Sahara intenta ser la gran película de aventuras hollywoodienses del nuevo milenio, a la espera de que Steven Spielberg decida si reactiva o no a Indiana Jones. Pero la historia la relegará a un papel más modesto: Sahara será recordada por ser una de esas películas en cuyo rodaje el protagonista y la protagonista se enamoran en la vida real, una especie de género en si mismo que funciona muy bien desde que Humphrey Bogart y Lauren Bacall empezaron a citarse al acabar las jornadas de filmación de Tener y no tener .

Matthew McConaughey interpreta a un buscador de tesoros antiguos más próximo, por constitución, fortaleza, pericia, atrevimiento y manejo de las armas a cualquier descendiente de James Bond. Penélope Cruz es una doctora que trabaja para la Organización Mundial de la Salud, pero en un momento dado es capaz de disparar un fusil con algo más que pericia y sangre fría y demuestra también su habilidad para los enfrentamientos cuerpo a cuerpo. Entre los dos, asumiendo las funciones bufonescas, está Steve Zahn, un comediante atropellado que necesita dos o tres secuencias para su único lucimiento. Aquí las tiene, pero le hace sombra a Penélope.

Los tres viajan por media Africa, se enfrentan con los soldados de un dictador y con los tuaregs, van en camello, jeep, canoa y en un destartalado avión, destrozan bases secretas y helicópteros y hasta vuelven a la vida los viejos cañones de un barco acorazado que, durante la guerra de secesión, pudo sortear el bloqueo nordista y aparecer, Dios sabe como, nada menos que en Nigeria.

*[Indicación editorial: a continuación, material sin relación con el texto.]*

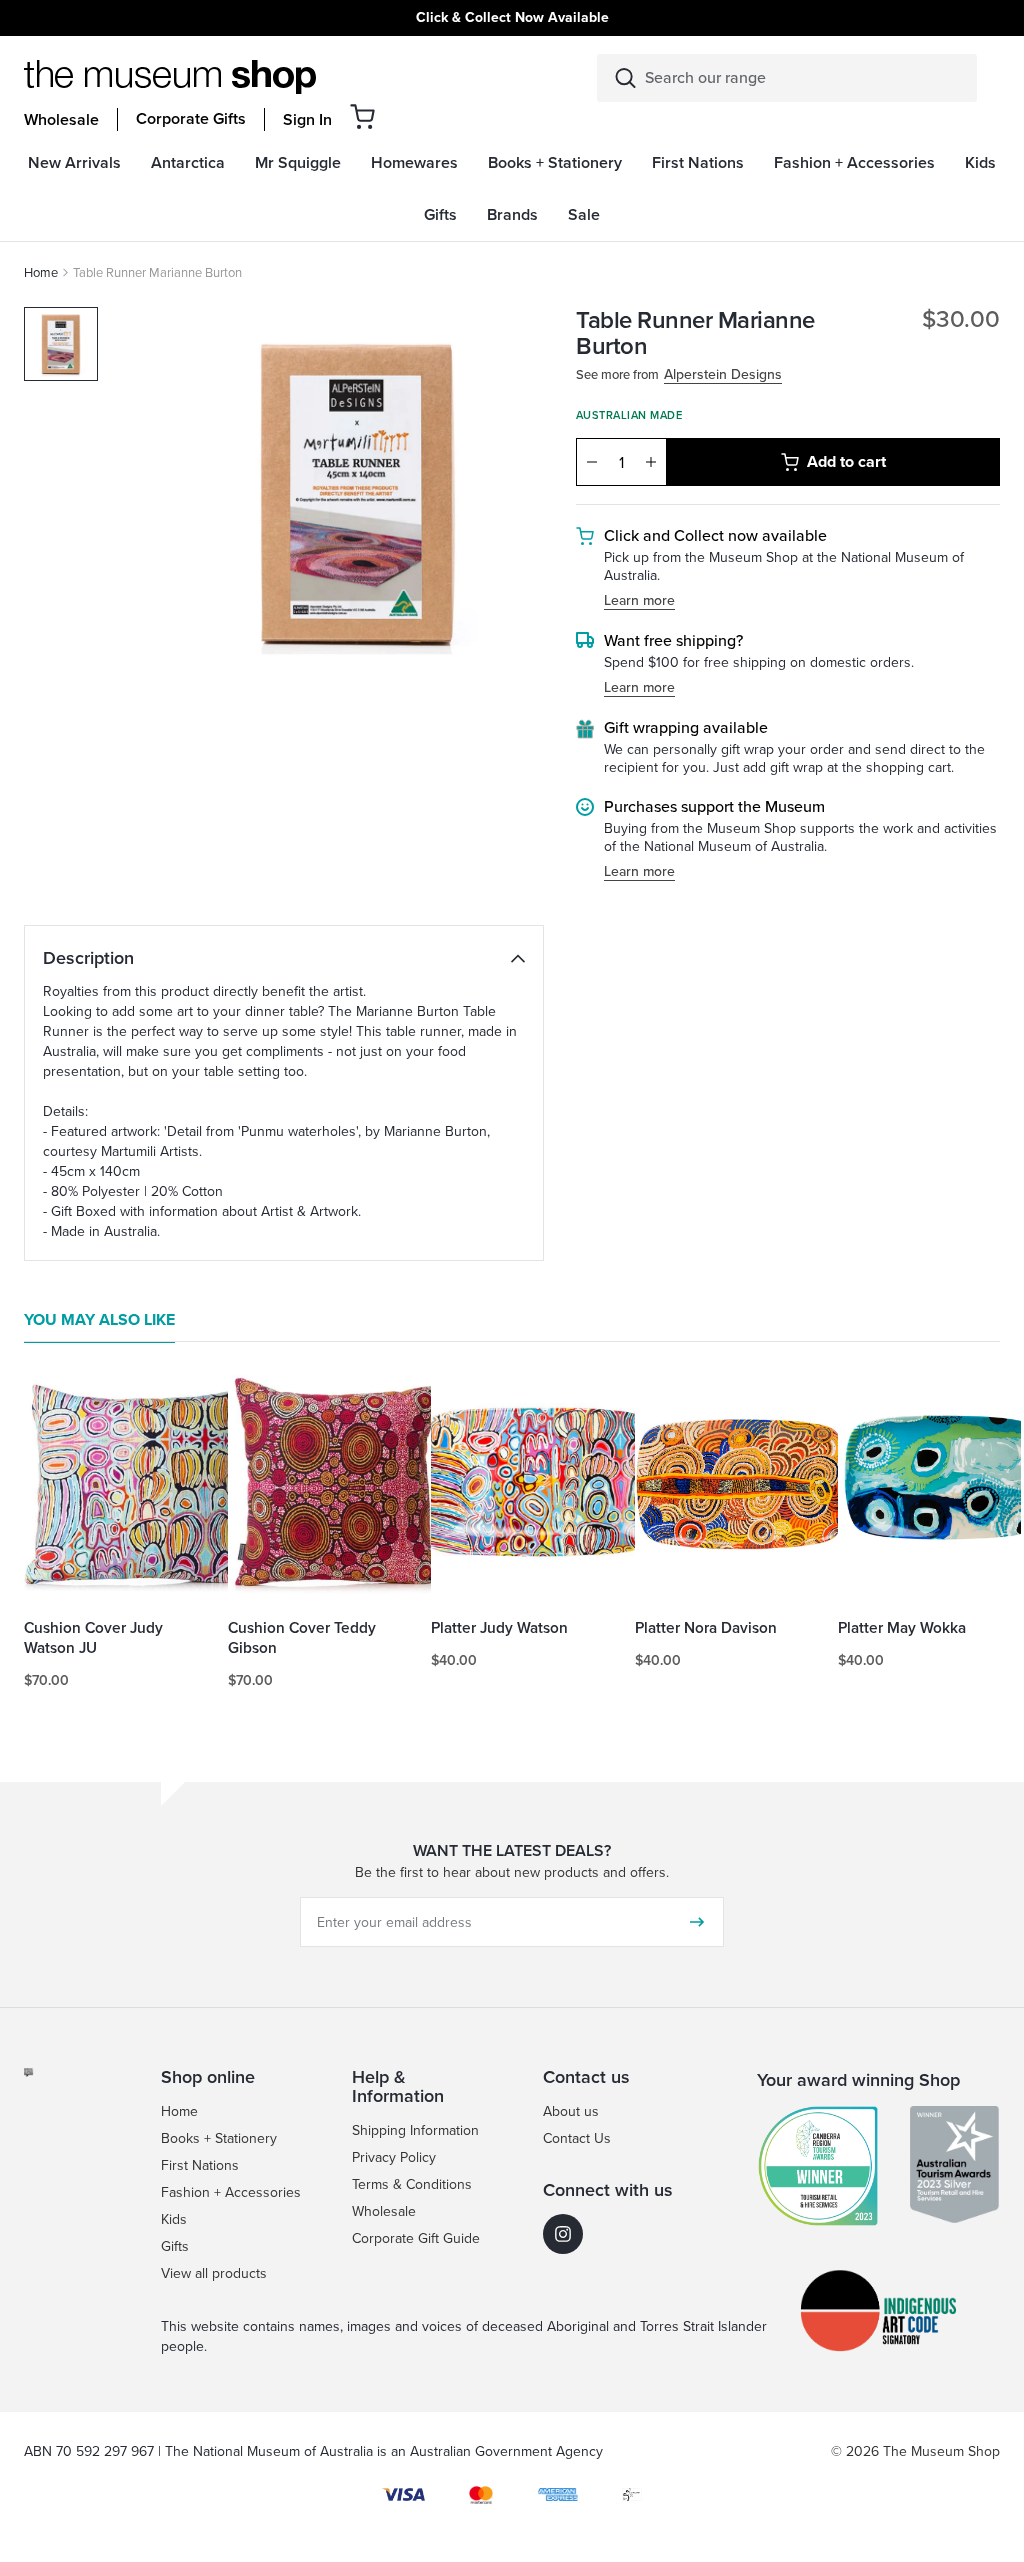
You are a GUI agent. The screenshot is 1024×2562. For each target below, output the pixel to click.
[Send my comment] (697, 1922)
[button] (362, 116)
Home (41, 272)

La trama, con el tesoro escondido en dicho barco como espoleta que conecta con las pesquisas de la doctora para atajar una epidemia que se extiende de Nigeria a Mali, se limita a acumular una detrás de otra escenas de supuesto impacto. El largometraje tiene algo de broma disconforme, de atropello exagerado y asumido, pero ha costado demasiado para que pueda considerarse un divertimento exótico.